Rooms of the Museum
Sala del Paradiso
Ground FloorIt is called the Sala del Paradiso with reference to the space between a baptistery and the related church which in the past Christians referred to as a “Paradiso” or Paradise, alluding to the joy of the newly-baptized who would cross this area to take part in the sacrament of the Eucharist for the first time. This was probably the sense in which, as recounted by Giorgio Vasari, Michelangelo described the door of the Baptistery facing the Cathedral as the “Gate of Paradise”, in a play on words intended to underscore the outstanding quality of Lorenzo Ghiberti’s masterpiece, worthy of the kingdom of heaven. This hall is in fact designed to recall the square corresponding to the “Paradise” of the city of Florence, bordered to the east by the facade of the Duomo and to the west by the Baptistery. The first facade of Santa Maria del Fiore, which was never built beyond the level which we can see here and was demolished in 1587, has been reconstructed on the basis of a drawing dating to the time.
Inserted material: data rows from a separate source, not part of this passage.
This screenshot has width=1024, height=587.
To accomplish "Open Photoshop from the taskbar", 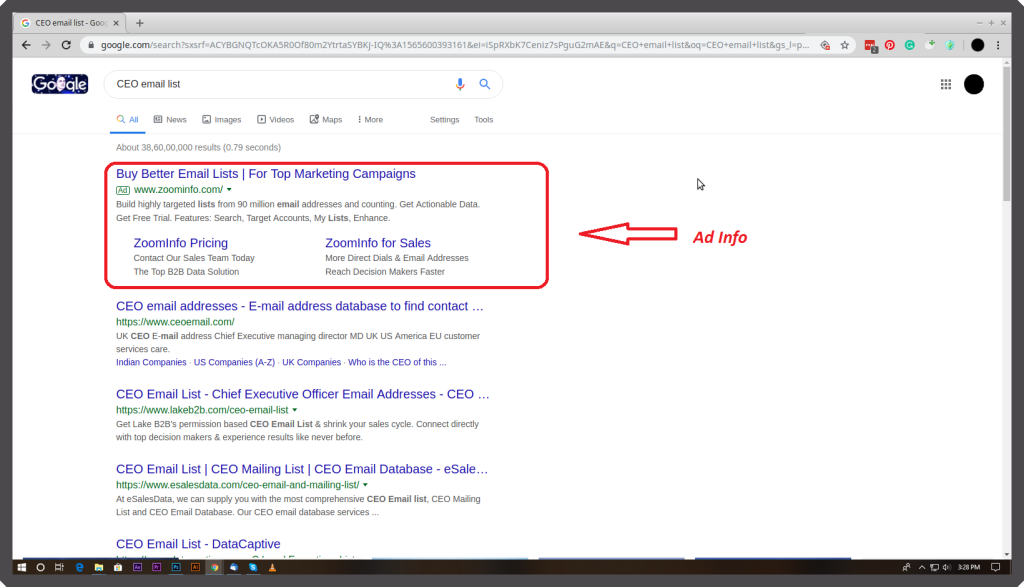I will [x=176, y=567].
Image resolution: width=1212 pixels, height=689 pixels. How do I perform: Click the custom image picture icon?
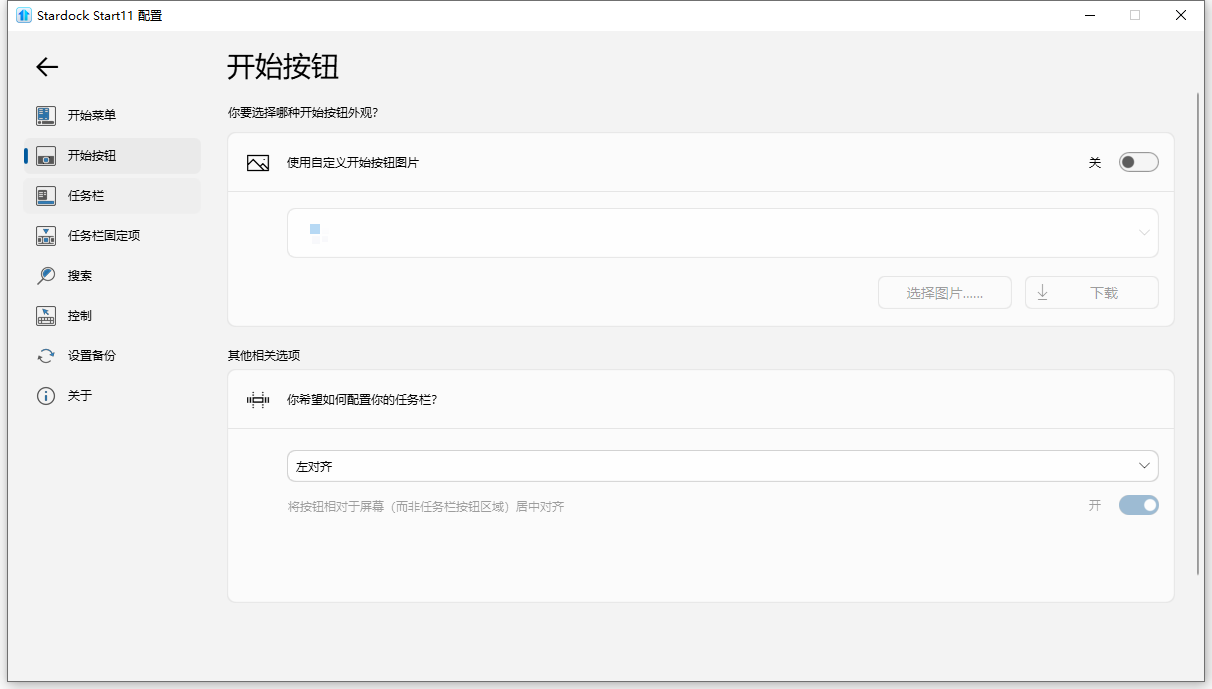[x=257, y=161]
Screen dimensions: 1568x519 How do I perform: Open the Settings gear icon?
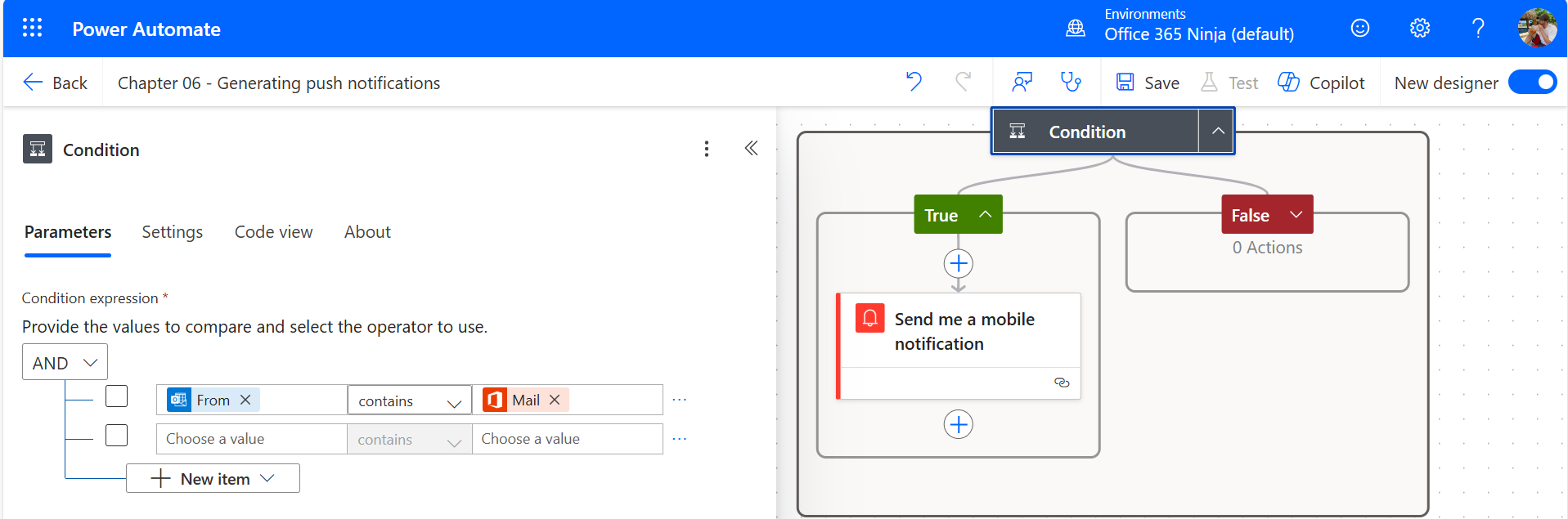[1420, 29]
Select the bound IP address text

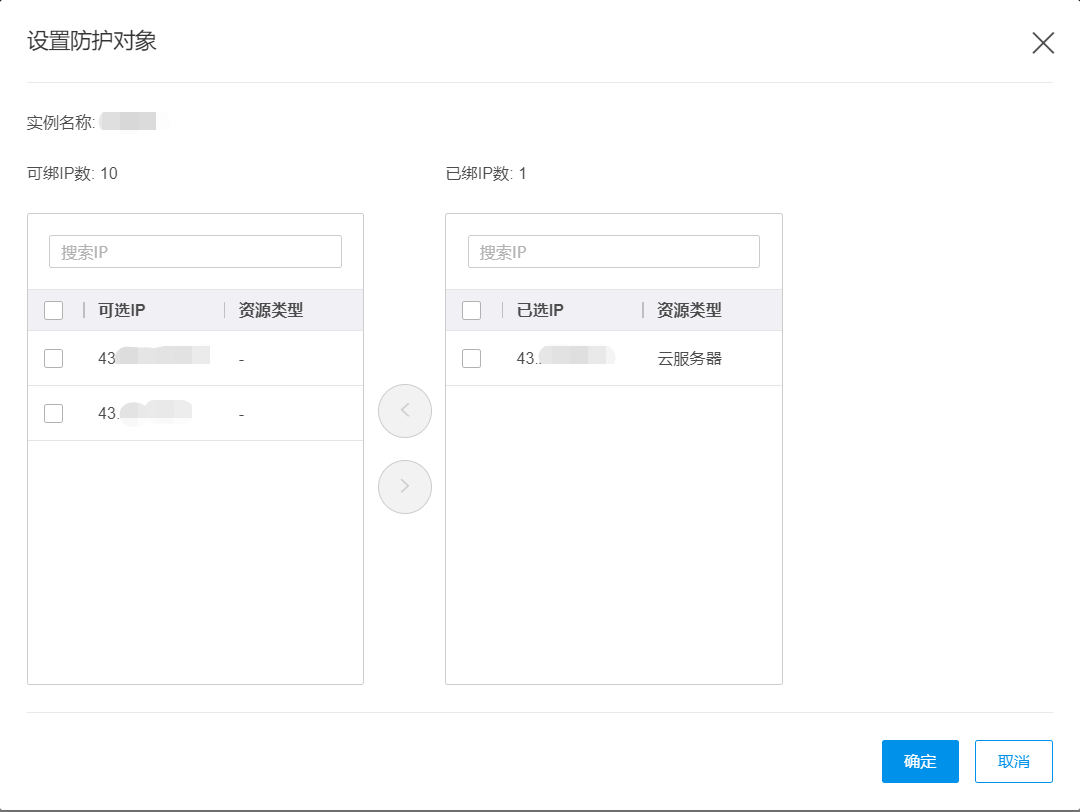565,358

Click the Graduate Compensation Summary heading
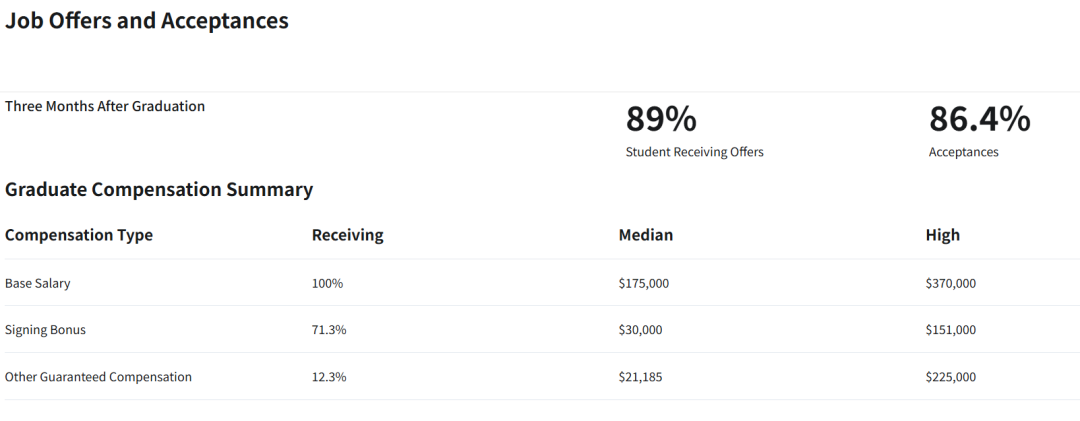pos(159,189)
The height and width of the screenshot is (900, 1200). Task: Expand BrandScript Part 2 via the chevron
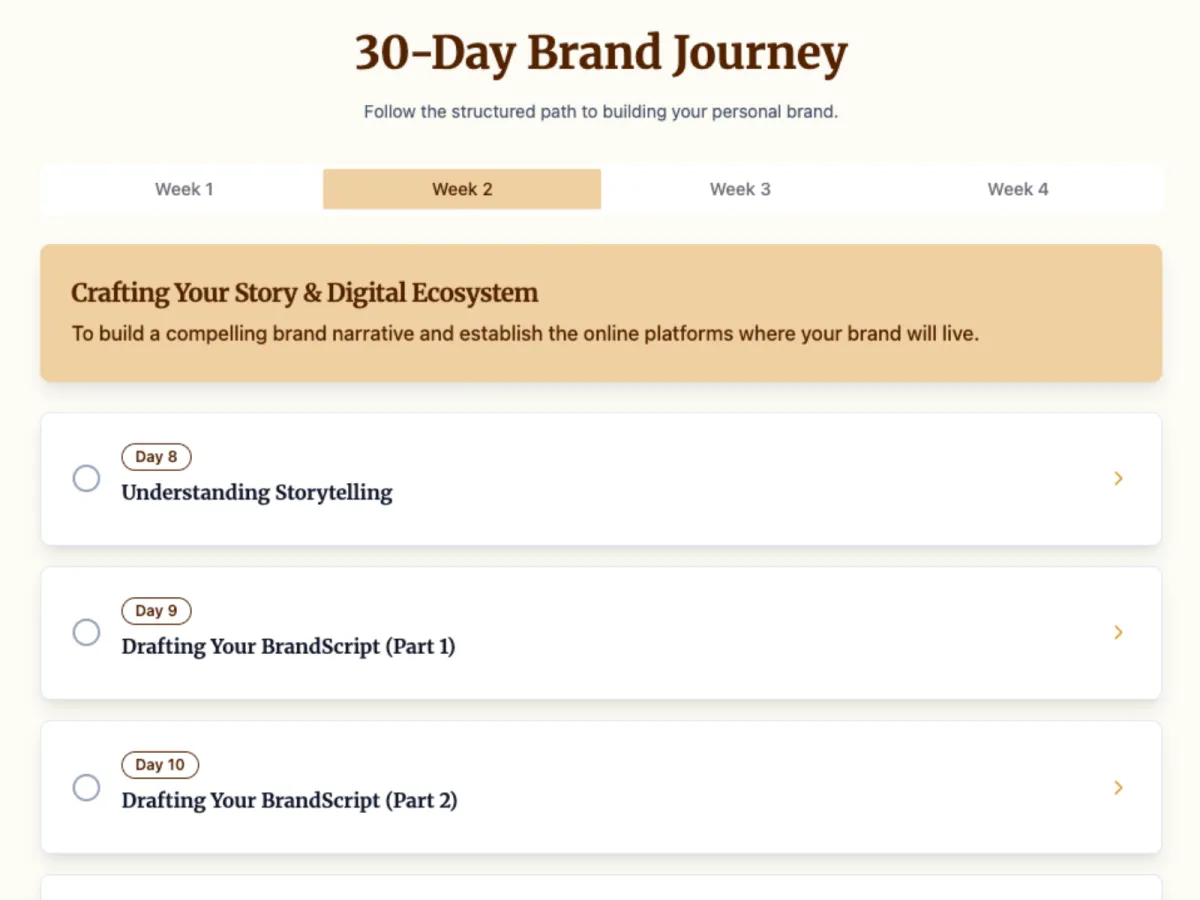point(1119,787)

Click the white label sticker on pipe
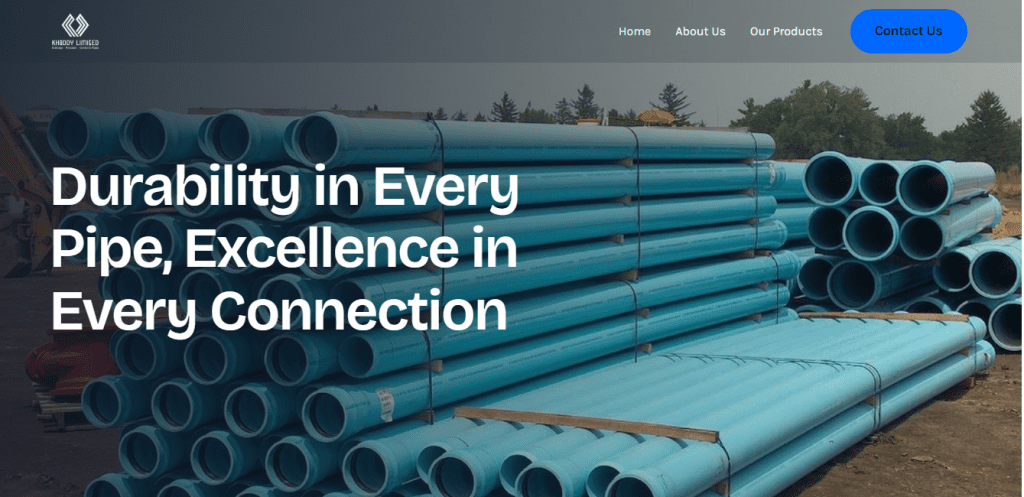pos(384,405)
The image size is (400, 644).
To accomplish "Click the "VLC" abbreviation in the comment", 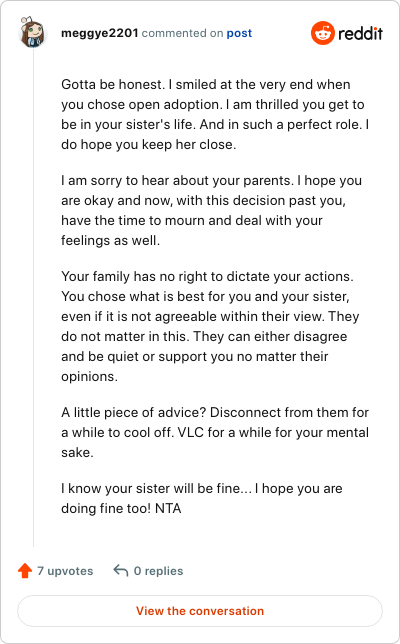I will tap(191, 432).
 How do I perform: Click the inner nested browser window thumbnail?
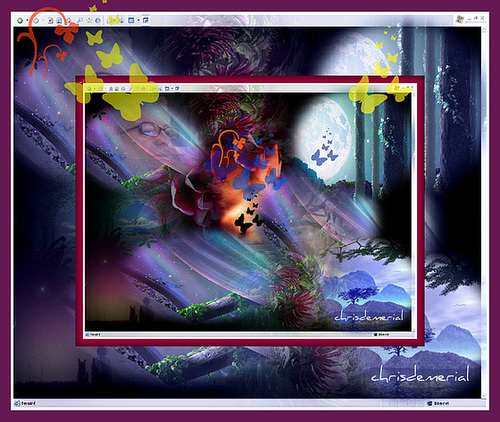pos(250,211)
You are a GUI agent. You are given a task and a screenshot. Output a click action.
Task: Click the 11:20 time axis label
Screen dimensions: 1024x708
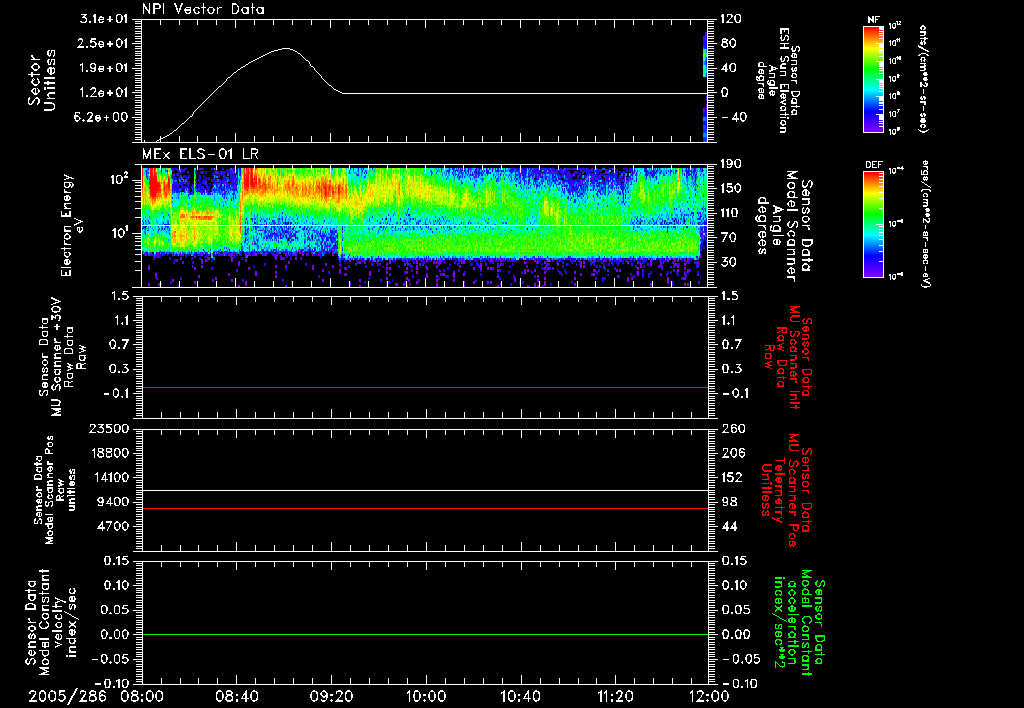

This has made it possible to replace many of the statues carved for it in their original positions, opposite the Baptistery doors with their narrative panels. Together with the two Roman sarcophagi that stood in the piazza from the Middle Ages up to the twentieth century, and the sixteenth-century statuary groups above the entrances to the Baptistery, the reconstructed facade recreates the dialogue between ancient, mediaeval and Renaissance sculpture for which Florence was famous. It was here that the humanism which ushered in the Modern Age of Western history had its first monumental expression.